Investigators at Northwestern and all over the world conduct countless studies to figure out the best ways to prevent, diagnose and treat medical maladies. There’s also a subset of investigators who develop and test innovative solutions to make sure that patients are receiving care that reflects the findings from all that research.
“This effort is about making sure that healthcare providers are actually implementing the best practices that we know about,” said Karl Bilimoria, MD, director of the Northwestern Surgical Outcomes and Quality Improvement Center (SOQIC). “Our goal is to ensure that patients get the best possible care, every time.”
With a team of more than 30 faculty members, fellows and staff, Dr. Bilimoria conducts research to elevate the quality of care patients receive, a topic he wrote about in a recent editorial and a series of studies published in the Journal of the American Medical Association (JAMA) over the past year. Here, he talks about how SOQIC tackles its broad and complex objective.
How does your center go about studying quality improvement?
We look at quality improvement in three ways: better measures, better levers and better evidence.
For “better measures,” we work with physicians, guidelines and the literature to define discrete quality measures, which are essentially statements of what should be done in certain clinical scenarios. For example, if you’re doing a colon surgery, you should give the patient the correct antibiotic prior to the surgery. You should clean the skin with a certain type of antiseptic. We develop measures like those and test them here at Northwestern Memorial Hospital or within our system and then more broadly within the state.
“Better levers” is about finding better ways to encourage clinicians to provide optimal care. We evaluate national strategies such as public reporting of outcomes or pay-for-performance initiatives to see what works and what doesn’t. Some of our findings have changed how U.S. News & World Report and others rank hospitals.
We also try to develop “better evidence” by testing different approaches to care. We do trials, but instead of randomizing patients we randomize hospitals. For example, we might experiment with two strategies to prevent patients from getting blood clots after surgery in two groups of hospitals. Maybe the ideal situation is using both strategies, but we want to learn which specific parts work best and what are the barriers to implementing them at different hospitals. Which approach is better for small hospitals versus big hospitals, or hospitals with a lot of resources versus those with fewer resources?
What are some of your ongoing projects?
In the FIRST Trial, we’re running a prospective, randomized national trial at 151 hospitals to test current surgical resident duty hour limits versus more flexible duty hour policies. The 80-hour cap is still there, but we eliminated most of the other rules, ones that limit how many hours residents can work in a row and how much time they need off between shifts.

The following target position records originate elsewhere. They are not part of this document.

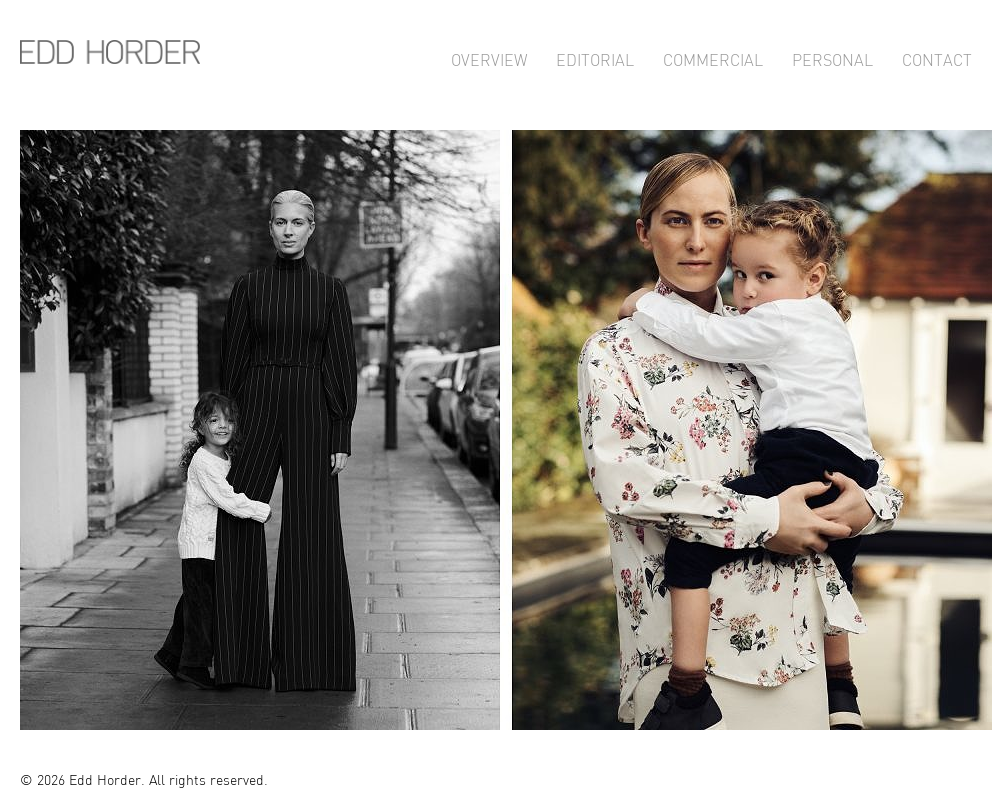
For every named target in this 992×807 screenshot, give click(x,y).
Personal (832, 57)
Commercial (713, 57)
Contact (937, 57)
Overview (489, 57)
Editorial (595, 57)
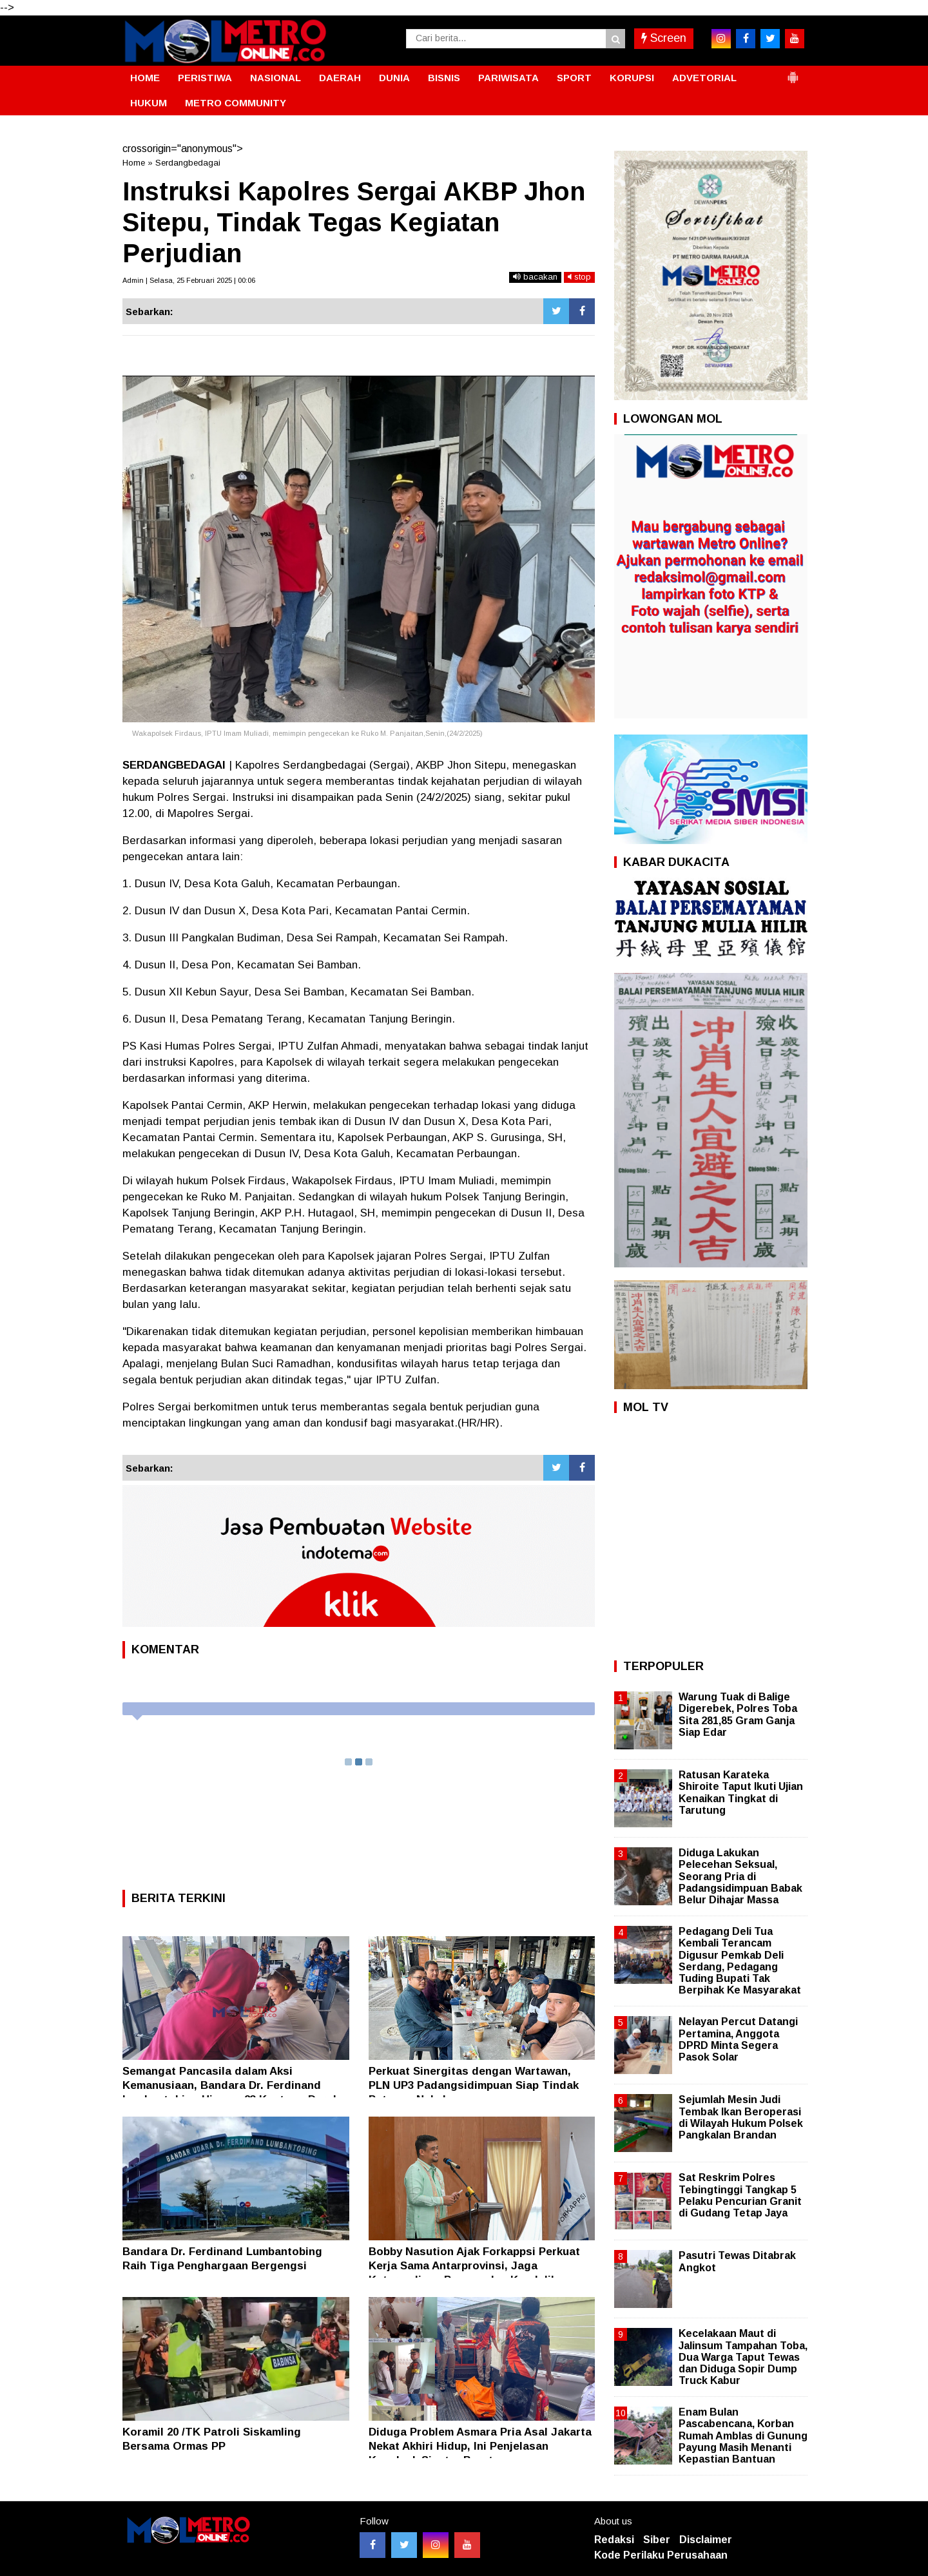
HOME (145, 77)
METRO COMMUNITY (235, 102)
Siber (656, 2539)
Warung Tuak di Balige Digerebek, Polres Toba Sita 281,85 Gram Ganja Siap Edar (738, 1714)
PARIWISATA (508, 77)
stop (579, 277)
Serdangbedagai (187, 163)
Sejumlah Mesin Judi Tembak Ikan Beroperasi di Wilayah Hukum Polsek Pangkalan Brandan (741, 2117)
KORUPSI (632, 77)
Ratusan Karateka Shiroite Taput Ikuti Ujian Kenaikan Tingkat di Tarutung (741, 1792)
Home (133, 163)
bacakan (535, 277)
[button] (792, 72)
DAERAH (340, 77)
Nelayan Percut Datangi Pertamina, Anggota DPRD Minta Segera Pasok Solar (738, 2039)
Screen (663, 38)
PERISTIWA (205, 77)
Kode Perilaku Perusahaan (661, 2555)
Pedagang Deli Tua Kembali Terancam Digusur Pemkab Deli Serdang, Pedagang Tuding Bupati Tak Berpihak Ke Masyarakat (740, 1960)
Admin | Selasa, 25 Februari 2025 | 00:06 (188, 280)
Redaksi (614, 2539)
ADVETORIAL (704, 77)
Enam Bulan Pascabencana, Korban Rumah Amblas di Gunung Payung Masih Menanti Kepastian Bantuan (743, 2436)
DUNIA (394, 77)
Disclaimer (705, 2539)
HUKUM (148, 102)
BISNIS (444, 77)
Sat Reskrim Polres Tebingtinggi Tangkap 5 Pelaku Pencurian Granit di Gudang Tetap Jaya (740, 2195)
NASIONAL (275, 77)
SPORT (574, 77)
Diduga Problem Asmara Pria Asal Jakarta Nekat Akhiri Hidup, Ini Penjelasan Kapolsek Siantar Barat (480, 2446)
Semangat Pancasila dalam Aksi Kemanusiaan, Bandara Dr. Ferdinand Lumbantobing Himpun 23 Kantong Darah (231, 2085)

Many clinicians believe that you can get better continuity of care with the flexible duty hours, because the doctor who knows you best can take care of you through the critical parts of your hospitalization. Continuity also results in better resident training. Earlier this year, we published a paper in JAMA showing that restrictions on duty hours imposed in 2011 had no benefit for patients.
We enrolled about 95 percent of eligible hospitals to participate in the FIRST trial, which shows us that nearly everybody in surgery thinks these limits are a problem. We expect the findings, which come out in February, to have a huge effect on a very controversial issue and to result in major future policy changes.
Another project we’re working on is the Illinois Surgical Quality Improvement Collaborative. This is a group of 55 hospitals using the same data platform to collect really detailed information about surgeries performed and their results. We’re providing these hospitals with tools – a formal curriculum, coaching and a mentor – to actually use all this data to improve.
Your research has shown that strategies meant to measure and improve quality sometimes have the opposite effect. Is there an easy solution to this problem?
Quality measures can be totally accurate, they can be a little off or they can be paradoxical and actually show you the inverse of quality. For example, we’ve seen the latter with the Hospital-Acquired Condition Reduction Program, Medicare’s pay-for-performance strategy. Hospitals appear to be performing poorly because of the way quality is measured, which leads to an unfair characterization. That’s bad for patients, because you may get led to the wrong hospitals. It’s bad for hospitals, because they focus on improving the wrong things. And it’s bad for policymakers, because they’re penalizing the wrong hospitals.
The answer to this is that hospitals and policymakers have to be nimble. You have to be able to change when you realize there are problems. We’re hoping to help inspire that change. The SOQIC team – including younger surgeons like Tony Yang, ’02 MD, ’09 GME, Jonah Stulberg, MD, PhD, MPH, and David Odell, MD MS, strong research methodologists like Jeanette Chung, PhD, qualitative researchers like Julie Johnson, PhD, and a tremendous, dedicated staff – are doing a great job so that our work can have a meaningful impact locally, regionally and nationally.
Dr. Bilimoria is the John Benjamin Murphy Professor of Surgery in the Division of Surgical Oncology, vice chair for quality in the Department of Surgery, a member of the Robert H. Lurie Comprehensive Cancer Center of Northwestern University and an investigator in the Center for Healthcare Studies.